_YOUR TASK_: Can you reproduce, word for word, the items from the line with "Select the hand pan tool" up to and including the line with "coord(222,404)"?

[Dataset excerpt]
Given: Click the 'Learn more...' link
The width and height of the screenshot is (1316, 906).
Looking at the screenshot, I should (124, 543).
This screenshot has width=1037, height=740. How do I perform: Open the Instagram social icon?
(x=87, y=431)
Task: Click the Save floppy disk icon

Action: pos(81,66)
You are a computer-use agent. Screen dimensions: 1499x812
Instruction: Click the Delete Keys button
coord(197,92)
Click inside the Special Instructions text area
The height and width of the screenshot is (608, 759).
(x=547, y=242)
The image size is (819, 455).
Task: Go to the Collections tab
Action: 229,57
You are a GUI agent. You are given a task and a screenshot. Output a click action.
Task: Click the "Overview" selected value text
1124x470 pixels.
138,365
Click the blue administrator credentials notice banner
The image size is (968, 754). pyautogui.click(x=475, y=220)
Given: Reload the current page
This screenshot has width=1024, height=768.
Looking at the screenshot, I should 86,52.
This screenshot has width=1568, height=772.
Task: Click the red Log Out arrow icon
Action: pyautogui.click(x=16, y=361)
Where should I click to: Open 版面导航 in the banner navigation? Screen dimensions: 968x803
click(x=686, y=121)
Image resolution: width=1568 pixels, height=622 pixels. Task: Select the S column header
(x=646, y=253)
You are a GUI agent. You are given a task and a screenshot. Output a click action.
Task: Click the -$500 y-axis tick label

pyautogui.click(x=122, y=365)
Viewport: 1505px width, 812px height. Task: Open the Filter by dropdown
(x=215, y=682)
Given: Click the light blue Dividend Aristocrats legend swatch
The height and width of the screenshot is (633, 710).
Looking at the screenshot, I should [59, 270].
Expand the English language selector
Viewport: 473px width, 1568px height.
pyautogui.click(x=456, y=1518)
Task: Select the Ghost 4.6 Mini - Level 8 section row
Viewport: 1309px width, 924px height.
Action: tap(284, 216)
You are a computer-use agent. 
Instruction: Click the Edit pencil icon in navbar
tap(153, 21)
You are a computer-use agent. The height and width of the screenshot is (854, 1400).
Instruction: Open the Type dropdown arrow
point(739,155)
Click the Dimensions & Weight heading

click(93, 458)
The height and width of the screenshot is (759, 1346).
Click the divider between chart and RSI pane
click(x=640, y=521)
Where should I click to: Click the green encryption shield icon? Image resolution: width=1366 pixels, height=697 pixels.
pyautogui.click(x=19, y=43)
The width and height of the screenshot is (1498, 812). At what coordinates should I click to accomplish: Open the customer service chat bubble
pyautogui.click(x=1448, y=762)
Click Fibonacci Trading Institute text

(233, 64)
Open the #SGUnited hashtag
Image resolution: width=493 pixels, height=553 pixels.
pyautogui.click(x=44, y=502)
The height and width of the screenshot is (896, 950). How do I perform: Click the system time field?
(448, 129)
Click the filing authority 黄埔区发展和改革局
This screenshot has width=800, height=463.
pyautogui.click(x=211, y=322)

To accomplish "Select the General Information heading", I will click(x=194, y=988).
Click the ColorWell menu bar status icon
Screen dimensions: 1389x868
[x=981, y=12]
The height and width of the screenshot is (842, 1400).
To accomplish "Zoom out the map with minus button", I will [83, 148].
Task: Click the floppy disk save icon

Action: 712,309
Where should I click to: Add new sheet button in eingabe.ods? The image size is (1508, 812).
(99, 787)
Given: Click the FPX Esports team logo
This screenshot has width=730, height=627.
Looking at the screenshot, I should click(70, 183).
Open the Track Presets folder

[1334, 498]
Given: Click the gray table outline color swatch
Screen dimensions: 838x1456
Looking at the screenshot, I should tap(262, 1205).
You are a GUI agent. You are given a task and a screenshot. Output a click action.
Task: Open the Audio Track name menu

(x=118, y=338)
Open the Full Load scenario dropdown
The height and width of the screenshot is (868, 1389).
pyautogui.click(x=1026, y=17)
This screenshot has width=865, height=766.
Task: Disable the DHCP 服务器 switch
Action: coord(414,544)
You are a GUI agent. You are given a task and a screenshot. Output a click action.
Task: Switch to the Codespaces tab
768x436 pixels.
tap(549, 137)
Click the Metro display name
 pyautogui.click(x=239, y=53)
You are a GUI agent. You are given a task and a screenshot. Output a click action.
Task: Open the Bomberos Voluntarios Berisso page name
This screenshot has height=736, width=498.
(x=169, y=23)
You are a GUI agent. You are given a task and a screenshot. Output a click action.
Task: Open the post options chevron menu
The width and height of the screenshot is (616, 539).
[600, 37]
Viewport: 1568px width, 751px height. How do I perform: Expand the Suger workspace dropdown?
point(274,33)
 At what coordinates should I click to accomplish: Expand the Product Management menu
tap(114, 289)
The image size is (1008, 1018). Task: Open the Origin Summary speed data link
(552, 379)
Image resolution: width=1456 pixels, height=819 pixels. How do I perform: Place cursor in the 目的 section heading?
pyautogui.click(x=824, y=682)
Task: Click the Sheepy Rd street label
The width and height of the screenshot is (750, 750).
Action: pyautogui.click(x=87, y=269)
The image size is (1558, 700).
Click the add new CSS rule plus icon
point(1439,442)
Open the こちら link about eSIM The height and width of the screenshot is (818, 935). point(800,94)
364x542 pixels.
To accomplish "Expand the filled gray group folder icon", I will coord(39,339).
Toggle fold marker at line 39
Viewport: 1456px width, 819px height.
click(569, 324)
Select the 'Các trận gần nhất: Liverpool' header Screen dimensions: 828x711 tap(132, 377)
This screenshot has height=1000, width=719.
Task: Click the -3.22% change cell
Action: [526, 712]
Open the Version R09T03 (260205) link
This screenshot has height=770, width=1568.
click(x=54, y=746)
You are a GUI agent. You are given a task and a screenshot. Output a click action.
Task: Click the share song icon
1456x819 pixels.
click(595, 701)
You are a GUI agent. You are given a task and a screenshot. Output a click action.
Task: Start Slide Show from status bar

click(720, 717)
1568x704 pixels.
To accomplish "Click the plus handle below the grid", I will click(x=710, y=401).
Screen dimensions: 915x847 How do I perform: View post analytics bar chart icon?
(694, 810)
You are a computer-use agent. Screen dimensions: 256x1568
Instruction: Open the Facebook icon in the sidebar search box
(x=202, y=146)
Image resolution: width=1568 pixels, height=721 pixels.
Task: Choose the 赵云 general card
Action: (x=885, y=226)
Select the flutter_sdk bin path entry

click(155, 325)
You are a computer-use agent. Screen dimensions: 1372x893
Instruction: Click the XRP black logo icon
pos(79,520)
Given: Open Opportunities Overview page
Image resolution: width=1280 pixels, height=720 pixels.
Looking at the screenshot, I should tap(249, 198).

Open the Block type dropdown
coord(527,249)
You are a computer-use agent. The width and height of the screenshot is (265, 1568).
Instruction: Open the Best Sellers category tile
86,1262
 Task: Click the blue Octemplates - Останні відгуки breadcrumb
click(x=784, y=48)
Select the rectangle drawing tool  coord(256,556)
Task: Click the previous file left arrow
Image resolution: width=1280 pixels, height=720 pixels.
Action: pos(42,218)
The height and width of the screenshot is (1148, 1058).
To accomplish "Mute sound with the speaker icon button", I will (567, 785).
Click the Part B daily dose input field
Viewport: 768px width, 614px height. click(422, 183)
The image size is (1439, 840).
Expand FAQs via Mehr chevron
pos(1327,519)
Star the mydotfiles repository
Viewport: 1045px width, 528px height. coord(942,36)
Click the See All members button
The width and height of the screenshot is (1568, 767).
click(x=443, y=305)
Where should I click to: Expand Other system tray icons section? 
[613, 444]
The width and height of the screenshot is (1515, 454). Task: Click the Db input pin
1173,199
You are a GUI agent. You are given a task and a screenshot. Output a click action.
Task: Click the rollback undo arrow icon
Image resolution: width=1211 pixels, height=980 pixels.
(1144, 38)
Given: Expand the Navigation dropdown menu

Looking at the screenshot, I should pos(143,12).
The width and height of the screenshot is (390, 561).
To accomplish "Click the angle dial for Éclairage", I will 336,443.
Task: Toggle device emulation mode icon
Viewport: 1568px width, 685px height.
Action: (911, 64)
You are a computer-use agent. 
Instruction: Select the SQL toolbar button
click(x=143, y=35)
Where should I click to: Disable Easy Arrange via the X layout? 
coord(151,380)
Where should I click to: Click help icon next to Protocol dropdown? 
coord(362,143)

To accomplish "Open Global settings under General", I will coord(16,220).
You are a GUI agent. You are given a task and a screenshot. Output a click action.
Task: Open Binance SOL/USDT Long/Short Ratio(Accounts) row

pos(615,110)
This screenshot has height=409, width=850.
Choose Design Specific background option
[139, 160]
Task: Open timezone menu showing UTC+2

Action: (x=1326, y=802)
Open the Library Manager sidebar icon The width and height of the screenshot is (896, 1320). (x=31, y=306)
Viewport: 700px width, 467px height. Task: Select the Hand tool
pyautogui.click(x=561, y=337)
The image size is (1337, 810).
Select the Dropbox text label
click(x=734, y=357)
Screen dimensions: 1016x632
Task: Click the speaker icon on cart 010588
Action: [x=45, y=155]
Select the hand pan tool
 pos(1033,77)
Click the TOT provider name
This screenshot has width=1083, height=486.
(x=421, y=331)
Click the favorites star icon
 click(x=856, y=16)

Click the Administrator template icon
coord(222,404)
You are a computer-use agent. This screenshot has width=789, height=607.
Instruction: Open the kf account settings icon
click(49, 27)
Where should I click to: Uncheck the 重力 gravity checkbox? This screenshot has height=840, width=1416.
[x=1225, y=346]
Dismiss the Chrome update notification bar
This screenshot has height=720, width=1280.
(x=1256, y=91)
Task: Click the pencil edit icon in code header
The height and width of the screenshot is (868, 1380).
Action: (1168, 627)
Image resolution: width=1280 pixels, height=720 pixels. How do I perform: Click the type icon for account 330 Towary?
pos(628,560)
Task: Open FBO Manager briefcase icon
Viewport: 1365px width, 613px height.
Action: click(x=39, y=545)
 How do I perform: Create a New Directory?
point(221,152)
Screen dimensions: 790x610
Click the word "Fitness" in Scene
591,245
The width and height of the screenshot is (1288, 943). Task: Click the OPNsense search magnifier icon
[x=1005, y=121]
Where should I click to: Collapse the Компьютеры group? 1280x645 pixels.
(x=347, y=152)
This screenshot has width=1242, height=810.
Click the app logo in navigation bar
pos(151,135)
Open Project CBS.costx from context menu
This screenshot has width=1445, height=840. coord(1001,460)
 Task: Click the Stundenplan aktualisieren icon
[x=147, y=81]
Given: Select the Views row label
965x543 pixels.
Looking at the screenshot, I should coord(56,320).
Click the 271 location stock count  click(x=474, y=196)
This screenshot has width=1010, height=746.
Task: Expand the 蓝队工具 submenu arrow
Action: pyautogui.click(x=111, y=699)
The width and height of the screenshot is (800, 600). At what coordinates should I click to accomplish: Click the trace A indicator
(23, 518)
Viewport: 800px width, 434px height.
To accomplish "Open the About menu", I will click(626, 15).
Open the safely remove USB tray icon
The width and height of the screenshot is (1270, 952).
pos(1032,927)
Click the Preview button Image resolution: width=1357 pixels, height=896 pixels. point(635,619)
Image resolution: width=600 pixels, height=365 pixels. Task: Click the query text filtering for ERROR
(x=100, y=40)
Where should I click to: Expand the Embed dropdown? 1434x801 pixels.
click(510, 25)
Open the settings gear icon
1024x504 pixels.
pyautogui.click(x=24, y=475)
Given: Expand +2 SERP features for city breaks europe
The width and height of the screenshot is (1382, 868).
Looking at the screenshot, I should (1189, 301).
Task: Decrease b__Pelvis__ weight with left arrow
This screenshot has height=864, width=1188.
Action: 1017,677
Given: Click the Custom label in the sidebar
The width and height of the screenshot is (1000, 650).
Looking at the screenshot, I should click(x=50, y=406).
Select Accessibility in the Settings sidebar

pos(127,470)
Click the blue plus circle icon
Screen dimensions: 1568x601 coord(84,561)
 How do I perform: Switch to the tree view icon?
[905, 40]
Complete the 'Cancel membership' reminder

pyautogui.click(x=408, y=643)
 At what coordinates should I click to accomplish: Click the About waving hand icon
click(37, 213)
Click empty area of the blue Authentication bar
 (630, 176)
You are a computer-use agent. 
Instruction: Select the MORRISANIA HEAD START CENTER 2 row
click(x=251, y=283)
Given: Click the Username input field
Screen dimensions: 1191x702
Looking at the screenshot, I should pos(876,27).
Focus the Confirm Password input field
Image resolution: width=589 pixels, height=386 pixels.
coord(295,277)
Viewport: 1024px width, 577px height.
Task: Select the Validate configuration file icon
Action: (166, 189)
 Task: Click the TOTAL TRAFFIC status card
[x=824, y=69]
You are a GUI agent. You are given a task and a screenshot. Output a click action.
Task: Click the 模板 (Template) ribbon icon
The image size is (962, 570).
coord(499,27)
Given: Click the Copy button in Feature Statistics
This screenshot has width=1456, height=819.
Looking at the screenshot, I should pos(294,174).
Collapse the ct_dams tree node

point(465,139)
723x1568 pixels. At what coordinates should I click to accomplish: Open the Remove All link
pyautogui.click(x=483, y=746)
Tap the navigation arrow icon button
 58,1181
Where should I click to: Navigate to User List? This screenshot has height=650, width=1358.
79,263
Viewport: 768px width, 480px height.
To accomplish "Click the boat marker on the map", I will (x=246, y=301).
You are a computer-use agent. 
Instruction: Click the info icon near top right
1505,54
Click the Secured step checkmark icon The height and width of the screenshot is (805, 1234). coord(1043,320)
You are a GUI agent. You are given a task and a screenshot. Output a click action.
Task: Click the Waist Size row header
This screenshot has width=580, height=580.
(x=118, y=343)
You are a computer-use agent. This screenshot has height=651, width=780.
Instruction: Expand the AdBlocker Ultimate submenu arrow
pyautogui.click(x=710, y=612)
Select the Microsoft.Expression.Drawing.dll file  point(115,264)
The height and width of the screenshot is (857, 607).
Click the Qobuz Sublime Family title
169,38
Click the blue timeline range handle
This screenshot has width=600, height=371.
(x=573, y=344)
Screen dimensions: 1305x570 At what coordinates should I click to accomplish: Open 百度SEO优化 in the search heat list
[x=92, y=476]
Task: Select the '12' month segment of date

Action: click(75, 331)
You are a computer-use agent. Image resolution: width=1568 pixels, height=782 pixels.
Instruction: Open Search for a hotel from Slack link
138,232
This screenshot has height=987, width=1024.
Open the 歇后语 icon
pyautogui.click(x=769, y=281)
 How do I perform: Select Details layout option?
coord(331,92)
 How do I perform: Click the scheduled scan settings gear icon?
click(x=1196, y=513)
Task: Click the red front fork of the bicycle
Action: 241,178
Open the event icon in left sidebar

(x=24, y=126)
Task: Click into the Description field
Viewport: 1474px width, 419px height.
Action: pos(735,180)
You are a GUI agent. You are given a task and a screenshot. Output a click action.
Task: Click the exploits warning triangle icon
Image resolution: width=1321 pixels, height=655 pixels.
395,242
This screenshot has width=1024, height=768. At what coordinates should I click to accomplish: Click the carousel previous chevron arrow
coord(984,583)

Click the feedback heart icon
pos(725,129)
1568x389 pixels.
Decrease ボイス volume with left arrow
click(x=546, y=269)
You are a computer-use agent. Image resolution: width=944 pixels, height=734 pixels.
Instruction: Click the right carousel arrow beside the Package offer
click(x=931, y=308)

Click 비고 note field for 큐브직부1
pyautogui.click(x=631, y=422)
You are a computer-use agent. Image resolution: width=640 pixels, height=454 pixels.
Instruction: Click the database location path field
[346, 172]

_EXPECTED ANSWER_:
Select the hand pan tool
 pos(1033,77)
Click the TOT provider name
This screenshot has width=1083, height=486.
(x=421, y=331)
Click the favorites star icon
 click(x=856, y=16)

Click the Administrator template icon
coord(222,404)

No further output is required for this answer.